Formel 1 - Nach Mercedes-Protest: Red Bull droht mit Ausstieg - wie geht es nun weiter?

Von Christian Guinin / SID
Toto Wolff und Mercedes prüfen eine Berufung.
© imago images / Motorsport Images

Nach dem abgewiesenen Protest von Mercedes gegen das Rennergebnis beim Formel-1-Finale in Abu Dhabi kündigt der deutsche Traditionsrennstall Mercedes an, gegen das Urteil in Berufung gehen zu wollen. Konkurrent Red Bull schießt deshalb scharf gegen die Silberpfeile - und droht im äußersten Fall sogar mit einem Ausstieg aus der Königsklasse des Motorsports. Wie geht es jetzt weiter?

Das Mercedes-Team muss bis zum kommenden Donnerstagabend entscheiden, ob es formal gegen den abgewiesenen Protest vom Saisonfinale in Abu Dhabi im Berufung geht. Dies bestätigte ein Sprecher am Montag.

Red-Bull-Pilot Max Verstappen ist gemäß des endgültigen Rennergebnisses, das in Abu Dhabi am Montag um 00.05 Uhr Ortszeit verschickt wurde, offiziell Weltmeister - allerdings unter Vorbehalt.
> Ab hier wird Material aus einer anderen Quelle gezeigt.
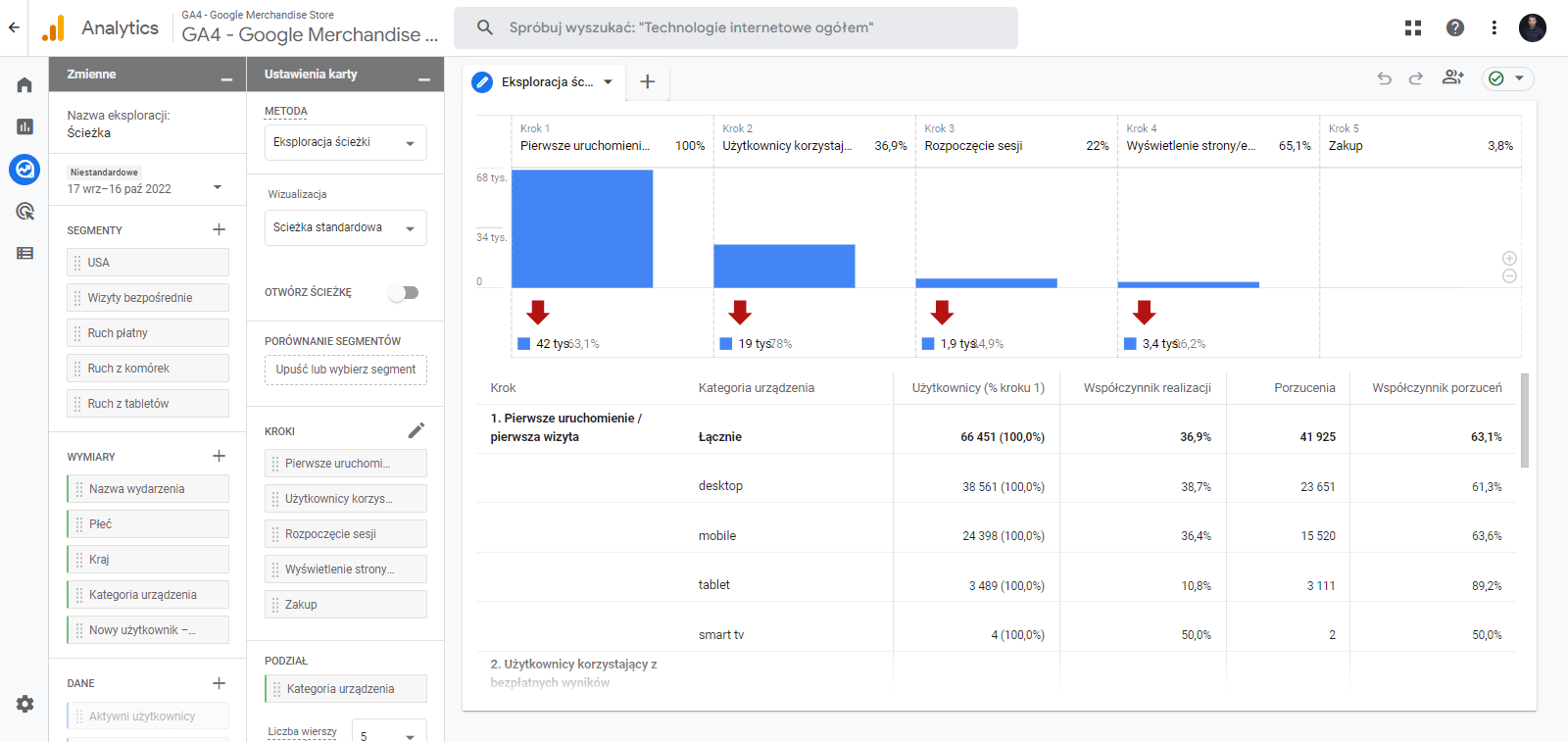Click the undo arrow icon
Screen dimensions: 1568x742
coord(1384,78)
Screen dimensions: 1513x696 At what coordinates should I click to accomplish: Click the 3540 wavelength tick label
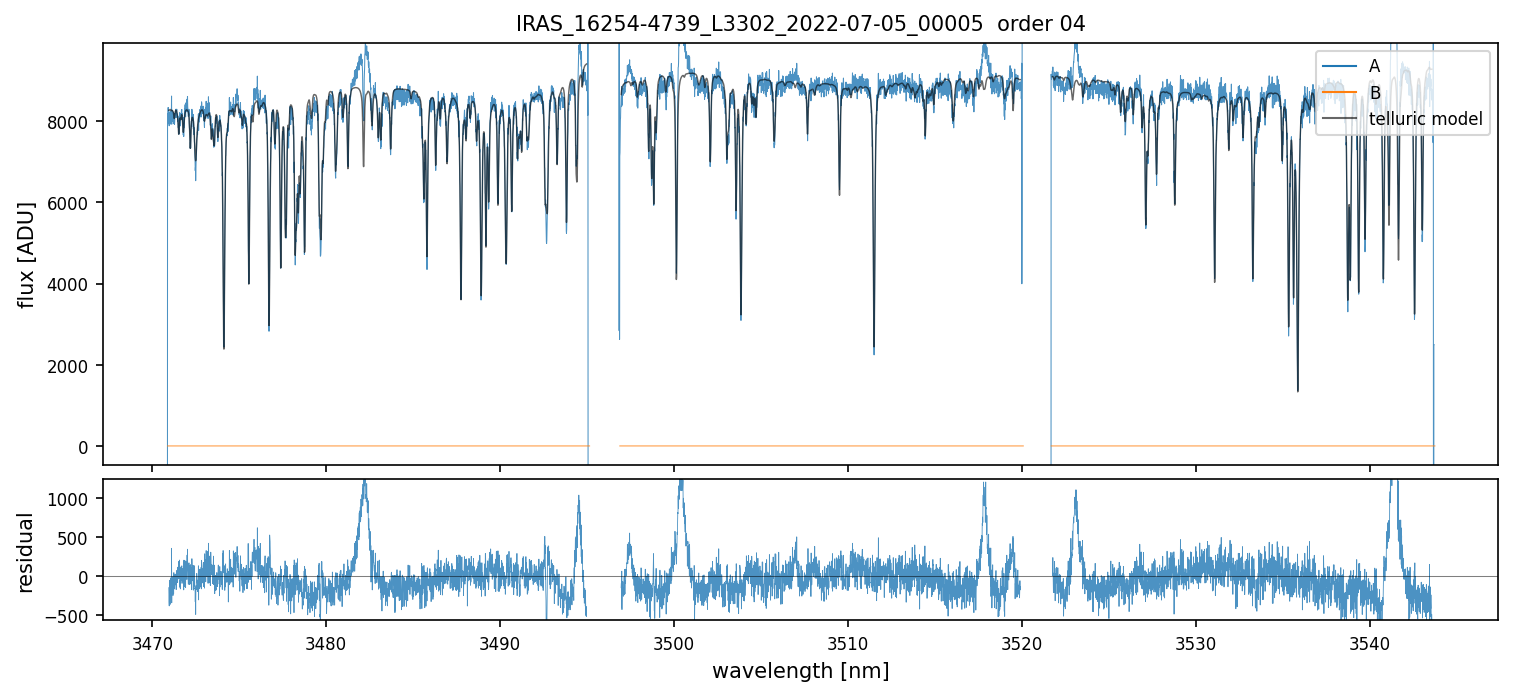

Erst wenn Mercedes die am späten Donnerstagabend ablaufende Frist verstreichen lässt oder offiziell seinen Verzicht auf weitere rechtliche Schritte erklärt, ist dem Niederländer der Titel nicht mehr zu nehmen. Ansonsten wird der Fall vor dem Berufungsgericht der FIA in Paris verhandelt.

Ob der Berufung allerdings stattgegeben wird, darf bezweifelt werden. Die Rennleitung argumentierte bei ihrer Entscheidung nämlich mit einem Spielraum bei der Auslegung des betroffenen FIA-Paragraphen 48.12 (die nicht gemäße Zurückrundung der überrundeten Fahrzeuge).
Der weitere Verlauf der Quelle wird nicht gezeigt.